Entries drawn from a collection:
==========

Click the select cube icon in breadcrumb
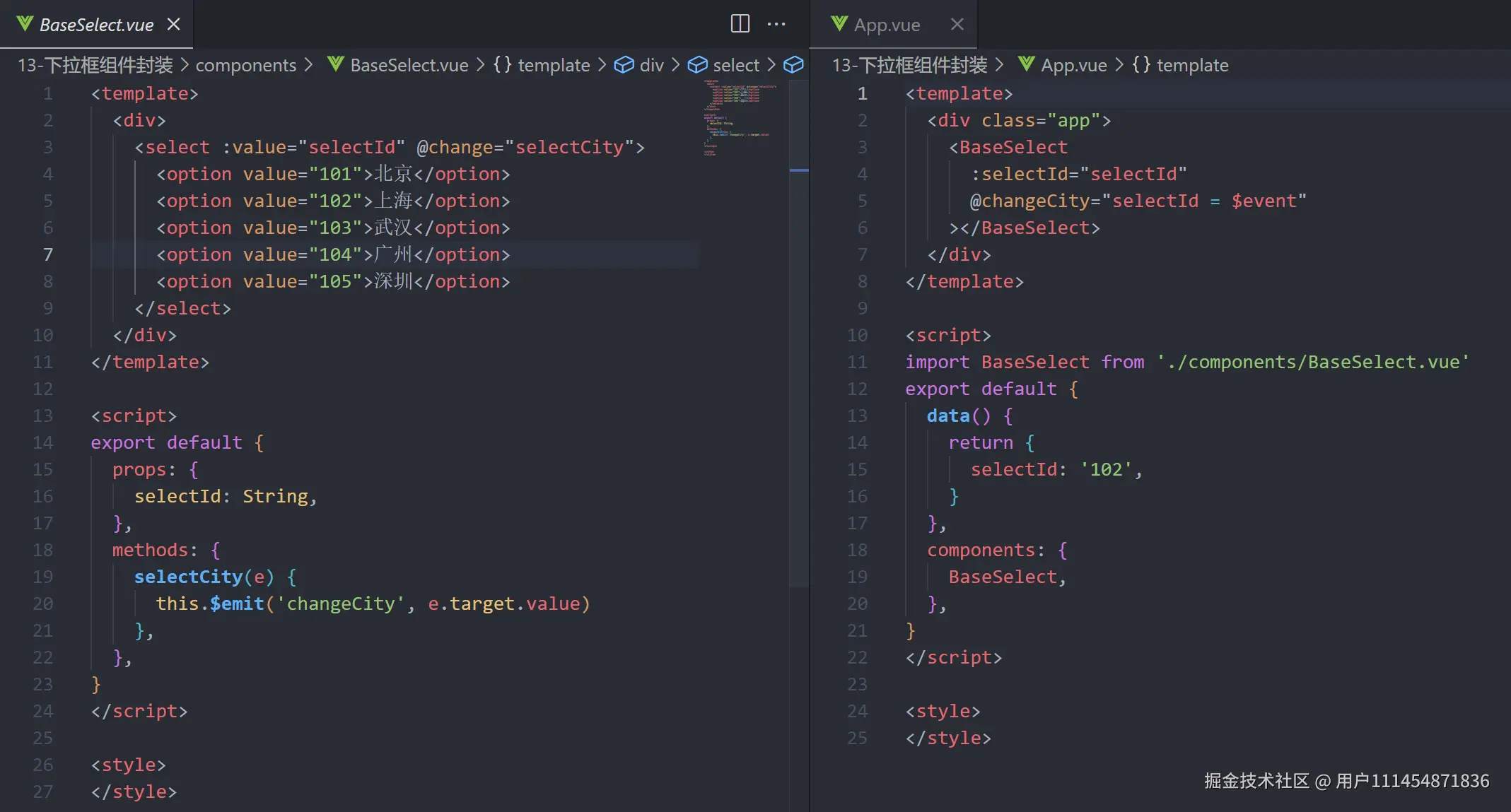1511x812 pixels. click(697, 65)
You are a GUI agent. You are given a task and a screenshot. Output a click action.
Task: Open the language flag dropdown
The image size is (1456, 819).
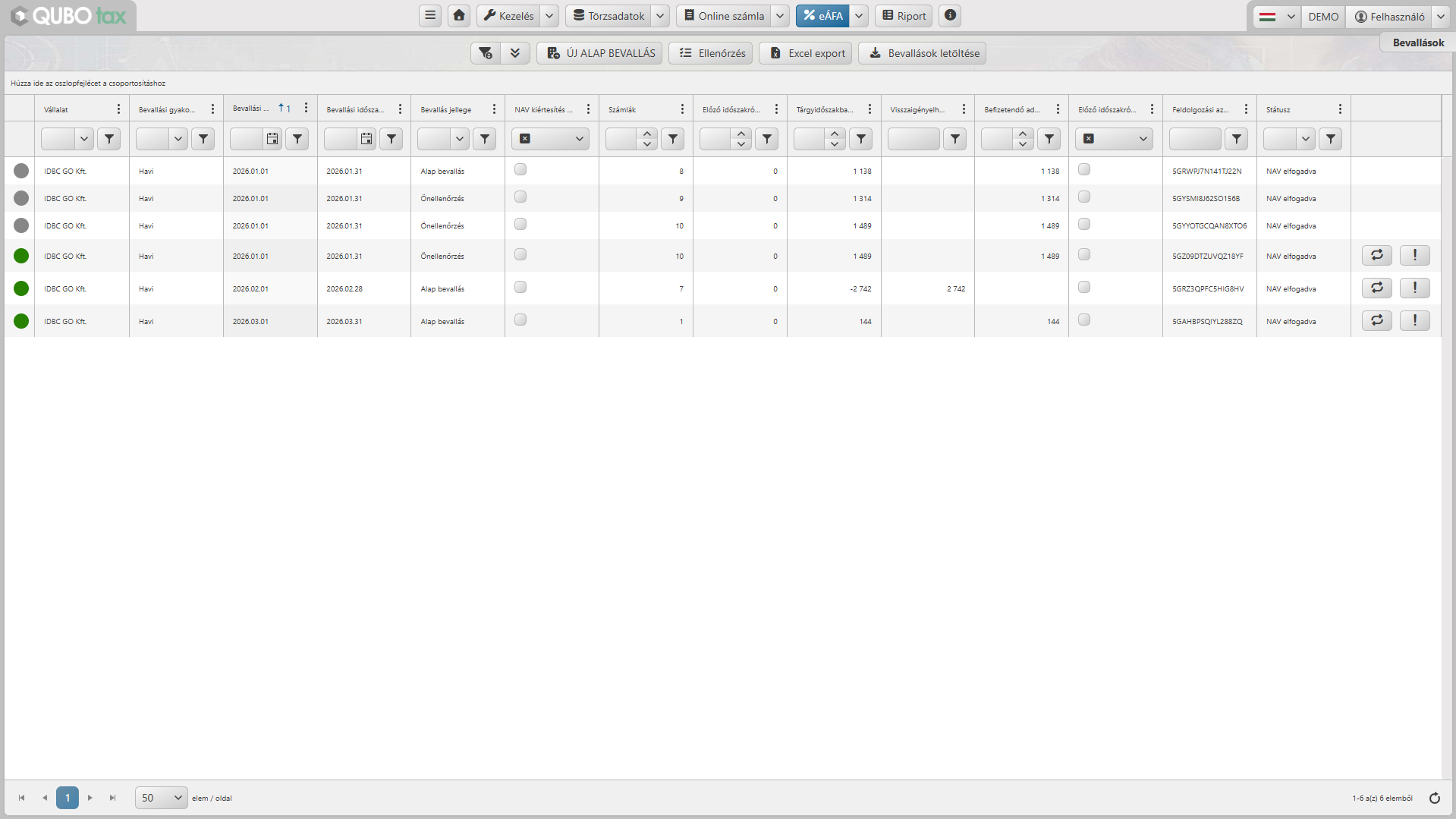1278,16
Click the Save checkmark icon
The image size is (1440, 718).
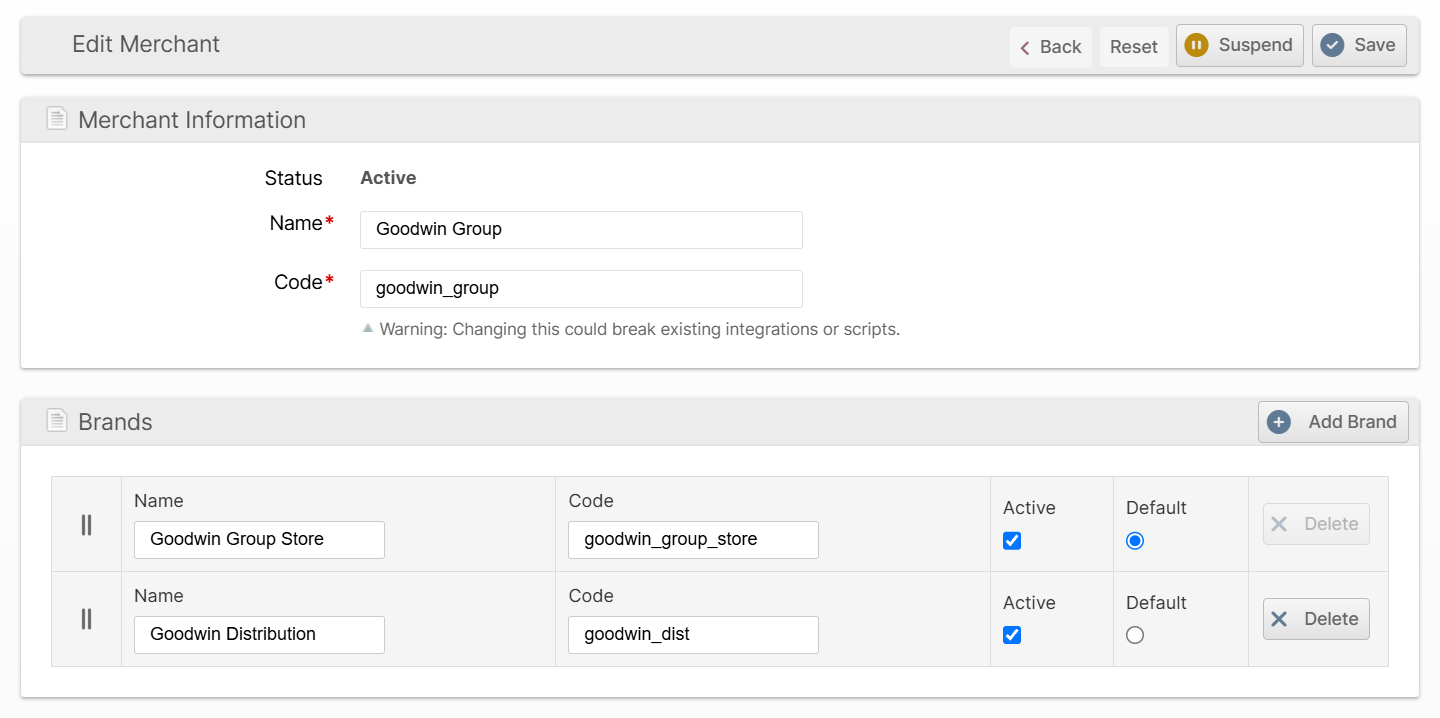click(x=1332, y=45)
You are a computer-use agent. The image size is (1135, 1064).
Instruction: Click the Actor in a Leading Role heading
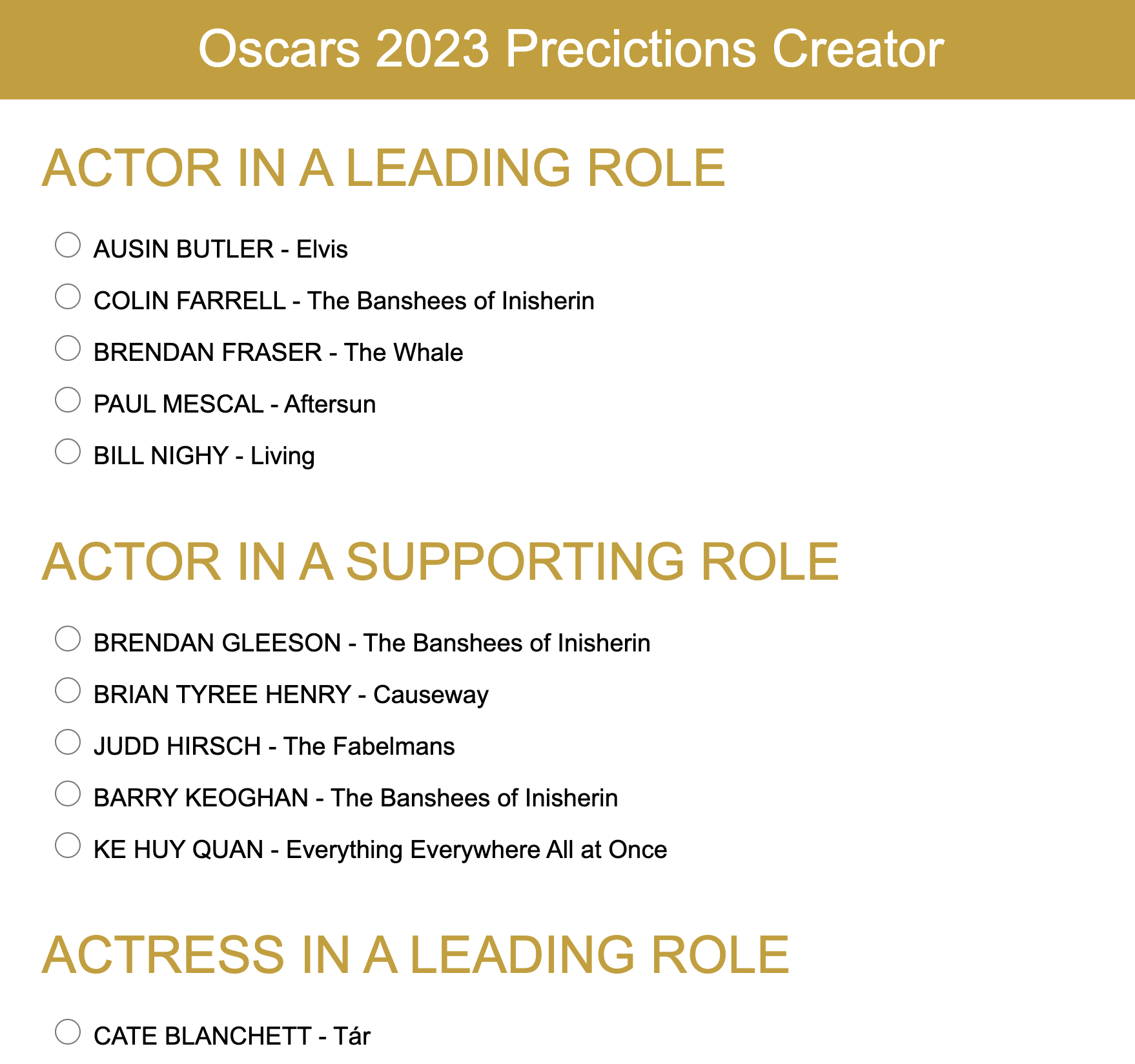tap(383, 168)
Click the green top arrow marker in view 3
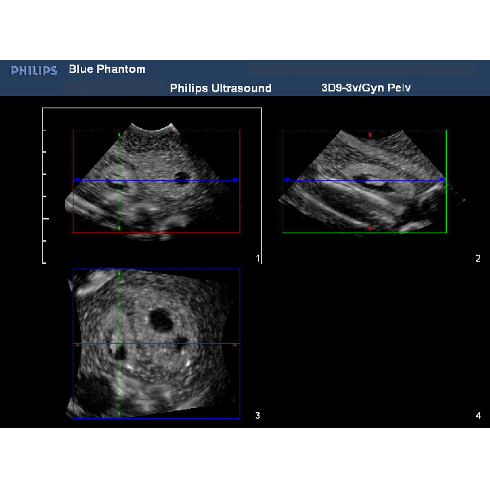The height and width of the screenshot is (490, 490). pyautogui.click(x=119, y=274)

==========

GIVEN PROBLEM> Extract each of the lines above word for word, leaving out the pictures.

COMPLETED TASK>
Click the select cube icon in breadcrumb
1511x812 pixels. click(697, 65)
You are a GUI agent. You are given a task and a screenshot. Output a click action.
Task: Open the language flag dropdown
The image size is (1456, 819).
1278,16
Click the Save checkmark icon
The image size is (1440, 718).
click(x=1332, y=45)
You are a computer-use agent. The image size is (1135, 1064).
Instruction: Click the Actor in a Leading Role heading
tap(383, 168)
Click the green top arrow marker in view 3
The height and width of the screenshot is (490, 490). pyautogui.click(x=119, y=274)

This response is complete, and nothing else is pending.